We highlight that our identification framework is highly generalizable. As the dimensionality of the distribution increases, the core of the theorem remains unchanged. We delve into the generalization of Theorem \ref{thm:id-par} thoroughly in Section \ref{sec:high-dim}. In addition, while the proposed method is not limited to the exponential family distributions, our emphasis on this particular family allows for clear and concise identification characterizations. We will further demonstrate in Section \ref{subsec:full-law} that the full law identification is easier to establish within the exponential family. 

In Appendix~C, we show the utilization of Theorem \ref{thm:id-par} in establishing sufficient conditions for target law identification in widely used exponential family distributions, including normal, Bernoulli, exponential, and Poisson distributions with either canonical or inverse links. The second condition in Theorem~\ref{thm:id-par}, namely that the Jacobian matrix must be of full rank, has different implications on what specific knowledge is required for $\theta$ in advance. For instance, under normal distributions with an inverse link discussed in Appendix~C.2 or exponential distributions discussed in Appendix~C.7, the target law is identified without any further restrictions on the parameter vector $\theta$. While in certain other distributions, the full-rank requirement of the Jacobian matrix implies that part of $\theta$ must be known apriori. For instance, in bivariate normal distributions with a canonical link discussed in Appendix~C.1, it is essential for identification arguments that at least the marginal mean of either $X$ or $Y$ is known. We emphasize that Theorem \ref{thm:id-par} only provides sufficient, not necessary, identification conditions. This means that stronger-than-needed characterizations might be established. 

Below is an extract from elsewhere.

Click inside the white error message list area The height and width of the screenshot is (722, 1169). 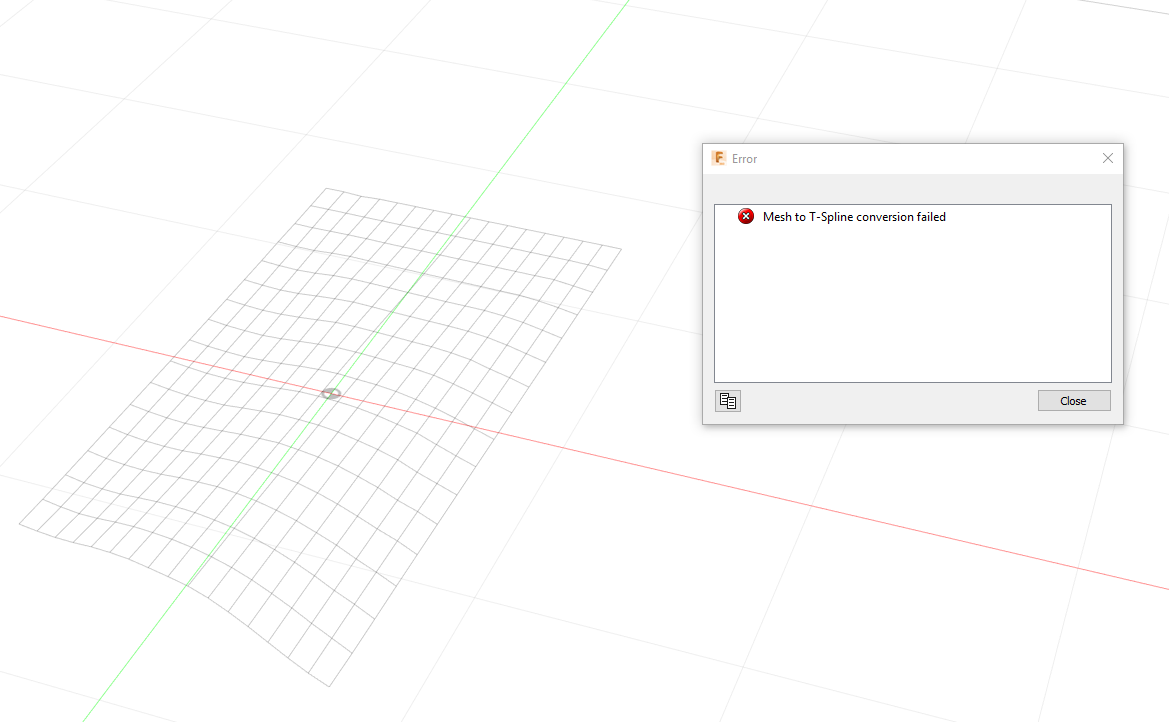912,300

\subsubsection{Full law identification}\label{subsec:full-law}

Under the conditions of Theorem~\ref{thm:id-par}, we can use the joint factorization of the full law in the criss-cross model to show that the conditional density of $R_x$ given $Y$, a.k.a. the propensity score of $R_x$, is identified: $p(X, Y, R_x=1, R_y=r_y) = p(X, Y) \times p(R_x=1 \mid Y) \times p(R_y=r_y \mid X, R_x=1)$, for $r_y = 0, 1$. To fully identify the full law, we need to show whether the full law evaluated at $R_x = 0$, i.e., $p(X, Y, R_x=0, R_y=r_y)$, is identified or not, or equivalently whether or not the propensity score of $R_y$ evaluated at $R_x = 0$, i.e., $p(R_y = 1 \mid R_x=0, X)$, is identified. The question of full law identification translates into the nonexistence of any two distinct propensity scores for $R_y$, e.g.,  $p_1(R_y\mid X, R_x)\neq p_2(R_y\mid X, R_x)$, such that $\int  \left[ \ p_1(R_y=1 \mid R_x=0, x) \ - \ p_2(R_y=1 \mid R_x=0, x) \ \right]$ $p(x \mid Y) \ dx=0$. Let $h(X) = p_1(R_y=1 \mid R_x=0, X)-p_2(R_y=1 \mid R_x=0, X)$. This condition then implies that if $\E[h(X) \mid Y] = 0$, then it must be the case that $h(X) = 0$ for the full law to be identified. This relates to the \textit{completeness} condition described below. 
\begin{condition}\label{cond:completeness}
For any function $h(X)$ with finite mean, $\E\{h(X)\mid Y\}=0$ implies $h(X)=0$ almost surely.
\end{condition}
\noindent With the completeness condition introduced, we can establish identification of the full law as follows. 
\begin{lemma}\label{lemma:full_law}
    Given the conditions in Theorem~\ref{thm:id-par} and  Condition~\ref{cond:completeness}, the full law $p(X,Y,R_x,R_y)$ is identified. 
\end{lemma}
See Appendix~B.3 for a proof. Identification under the completeness condition is widely seen among previous works \citep{newey2003instrumental,miao2015identification,zhao2022versatile}. As a special case, full law identification can be established from the completeness property of the exponential family distributions. More specifically, Condition \ref{cond:completeness} is guaranteed to hold if $p(X \mid Y)$ takes the following form:
\begin{align*}
    p(X \mid Y)=s\left(X\right) t(Y)\exp\left[\mu(Y)^{T}\tau\left(X\right)\right], 
\end{align*}
where $s\left(X\right)>0$, $\tau\left(X\right)$ is one-to-one in $X$, and the support of $\mu(Y)$ is an open set.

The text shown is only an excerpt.